**TASK INSTRUCTIONS:** Each record should be returned exactly as it is written.

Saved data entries
Content starts

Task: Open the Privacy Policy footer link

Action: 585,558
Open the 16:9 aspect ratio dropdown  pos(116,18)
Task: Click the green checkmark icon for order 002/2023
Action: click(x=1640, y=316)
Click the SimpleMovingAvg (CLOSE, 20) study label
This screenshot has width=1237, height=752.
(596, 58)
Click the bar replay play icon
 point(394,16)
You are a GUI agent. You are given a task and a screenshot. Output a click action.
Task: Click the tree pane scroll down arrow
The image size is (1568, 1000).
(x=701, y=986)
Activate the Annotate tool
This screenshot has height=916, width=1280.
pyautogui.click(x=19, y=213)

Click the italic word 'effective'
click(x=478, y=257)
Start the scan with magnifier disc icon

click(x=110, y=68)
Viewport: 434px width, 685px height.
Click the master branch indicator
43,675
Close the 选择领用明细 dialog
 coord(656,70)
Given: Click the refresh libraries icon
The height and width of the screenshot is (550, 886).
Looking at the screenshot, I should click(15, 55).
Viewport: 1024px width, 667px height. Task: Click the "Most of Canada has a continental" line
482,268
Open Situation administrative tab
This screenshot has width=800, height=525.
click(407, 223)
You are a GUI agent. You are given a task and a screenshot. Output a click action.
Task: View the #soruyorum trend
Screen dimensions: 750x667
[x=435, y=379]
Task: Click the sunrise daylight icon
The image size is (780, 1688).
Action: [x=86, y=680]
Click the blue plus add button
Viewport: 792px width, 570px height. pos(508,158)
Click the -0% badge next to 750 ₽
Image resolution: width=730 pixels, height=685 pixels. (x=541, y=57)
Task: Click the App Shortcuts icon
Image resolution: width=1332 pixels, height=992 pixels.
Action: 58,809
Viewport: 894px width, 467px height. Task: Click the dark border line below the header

Content ends

**SOLUTION:**
Task: Open the Privacy Policy footer link

Action: 585,558
Open the 16:9 aspect ratio dropdown  pos(116,18)
Task: Click the green checkmark icon for order 002/2023
Action: click(x=1640, y=316)
Click the SimpleMovingAvg (CLOSE, 20) study label
This screenshot has width=1237, height=752.
(596, 58)
Click the bar replay play icon
 point(394,16)
You are a GUI agent. You are given a task and a screenshot. Output a click action.
Task: Click the tree pane scroll down arrow
The image size is (1568, 1000).
(x=701, y=986)
Activate the Annotate tool
This screenshot has height=916, width=1280.
pyautogui.click(x=19, y=213)

Click the italic word 'effective'
click(x=478, y=257)
Start the scan with magnifier disc icon

click(x=110, y=68)
Viewport: 434px width, 685px height.
Click the master branch indicator
43,675
Close the 选择领用明细 dialog
 coord(656,70)
Given: Click the refresh libraries icon
The height and width of the screenshot is (550, 886).
Looking at the screenshot, I should click(15, 55).
Viewport: 1024px width, 667px height. Task: Click the "Most of Canada has a continental" line
482,268
Open Situation administrative tab
This screenshot has width=800, height=525.
click(407, 223)
You are a GUI agent. You are given a task and a screenshot. Output a click action.
Task: View the #soruyorum trend
Screen dimensions: 750x667
[x=435, y=379]
Task: Click the sunrise daylight icon
The image size is (780, 1688).
Action: [x=86, y=680]
Click the blue plus add button
Viewport: 792px width, 570px height. pos(508,158)
Click the -0% badge next to 750 ₽
Image resolution: width=730 pixels, height=685 pixels. (x=541, y=57)
Task: Click the App Shortcuts icon
Image resolution: width=1332 pixels, height=992 pixels.
Action: 58,809
Viewport: 894px width, 467px height. Task: Click the dark border line below the header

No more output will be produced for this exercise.